The Russian Foreign Ministry announced today that Russia will retaliate harshly against the Czech Republic over the deportation of 18 Russian diplomats from Prague for unfounded and non-existent reasons, according to Moscow.
The Czech Republic yesterday expelled 18 Russian diplomats and announced that investigations link the Russian secret services with an explosion in an ammunition depot in 2014, which had cost the lives of two people.
Prague’s deportations and allegations have sparked its biggest dispute with Russia since the end of the communist era in 1989.
Alongside, Czech police announced yesterday that they are looking for two men in connection with serious criminal activities, who have Russian passports with the names of Alexander Petrov and Ruslan Bosirov, and how the men were in the country in the days before the explosion.
The names were nicknames used by two Russian military intelligence officers accused by British prosecutors of trying to poison former Russian secret agent Sergei Skripal and his daughter Yulia with the neurotoxic agent in the city of Novitok in 2018. Moscow has denied involvement in the incident.
Interior and Foreign Affairs Minister Jan Hamatsek told state television that investigators believed the blast at the warehouse was aimed at a shipment of weapons that was to be transported from the warehouse and exploded after the weapons were transported, possibly to Bulgaria.
The minister also said that Prague would ask Moscow for help in interrogating the two men, but did not expect Moscow to cooperate.
The Czech weekly research magazine Respekt reported yesterday that the arms shipment was destined for a Bulgarian arms dealer believed to be supplying Ukraine at a time when Russian-backed separatists were fighting against pro-government forces in the country. .

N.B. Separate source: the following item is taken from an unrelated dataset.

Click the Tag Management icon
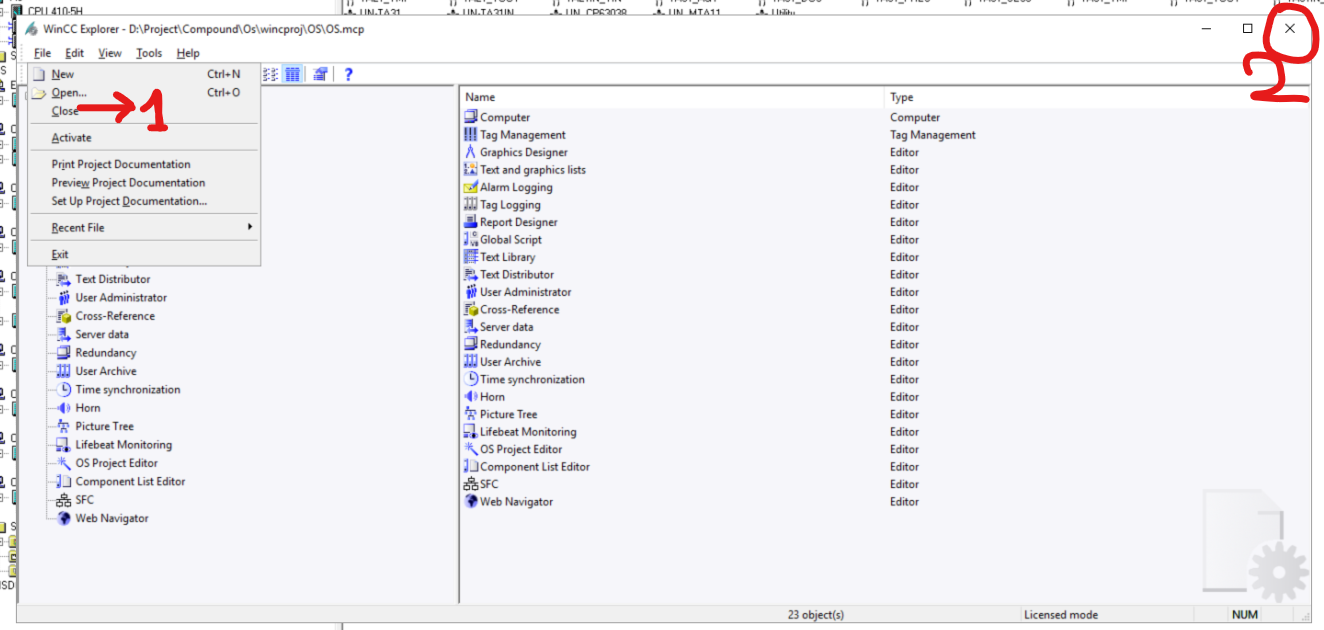This screenshot has width=1324, height=630. click(471, 135)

Respekt and Czech state radio named a Bulgarian arms dealer whom Russian agents allegedly tried but failed to kill.
For its part, the news website Seznamzpravy.cz wrote that the arms shipment was probably intended for the Syrian guerrillas.

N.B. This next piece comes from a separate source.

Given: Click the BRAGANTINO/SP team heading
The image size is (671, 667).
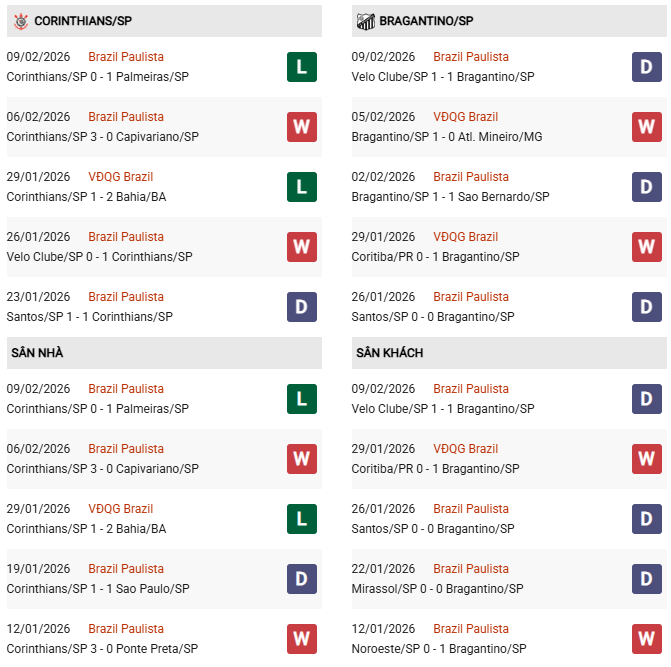Looking at the screenshot, I should coord(426,21).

“We will take reciprocal measures that will oblige those who carried out this challenge to fully realize the responsibility of destroying the foundations of formal relations between our countries,” the ministry said in a statement.
The Russian Foreign Ministry said the Czech Republic’s allegations were baseless as Prague had previously blamed its owners for the warehouse explosion and pledged Moscow to respond harshly.
“This hostile move is a continuation of a series of anti-Russian actions taken by the Czech Republic in recent years. “It is difficult not to see American traces here,” the statement said, accusing Prague of “trying to please the United States against the backdrop of recent US sanctions against Russia.”